If, however, you use 15 processes to work on 16 partitions, the first process to finish its work on one partition then begins work on the 16th partition; and as the other processes finish their work, they become idle. This configuration does not provide good performance when the work is evenly divided among partitions. When the work is unevenly divided, the performance varies depending on whether the partition that is left for last has more or less work than the other partitions.
Similarly, suppose you use six processes to work on 16 partitions and the work is evenly divided.
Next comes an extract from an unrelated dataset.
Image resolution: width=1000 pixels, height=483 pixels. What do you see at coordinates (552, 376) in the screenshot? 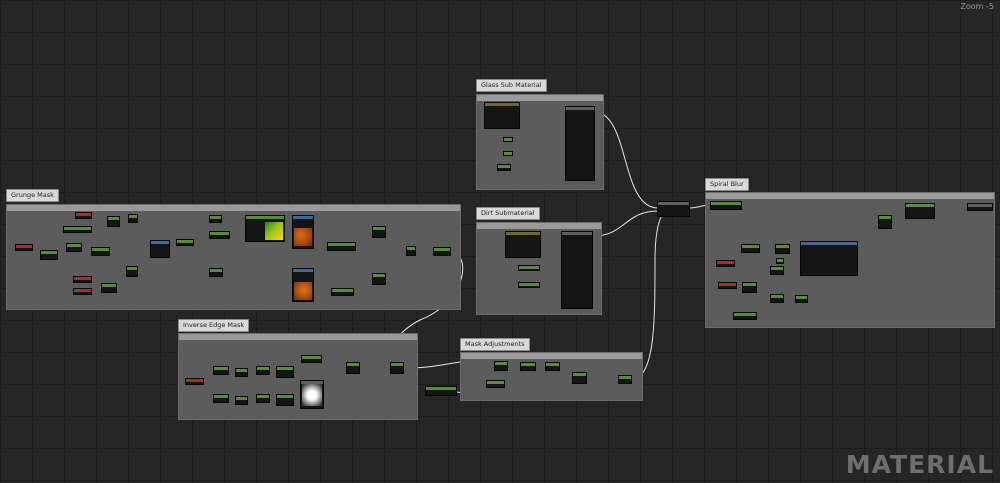
I see `mask-adjustments-comment-box` at bounding box center [552, 376].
In this case, each process works on a second partition after finishing its first partition, but only four of the processes work on a third partition while the other two remain idle.
In general, you cannot assume that the time taken to perform a parallel operation on a given number of partitions (N) with a given number of parallel execution servers (P) equals N divided by P. This formula does not consider the possibility that some processes might have to wait while others finish working on the last partitions. By choosing an appropriate DOP, however, you can minimize the workload skew and optimize performance.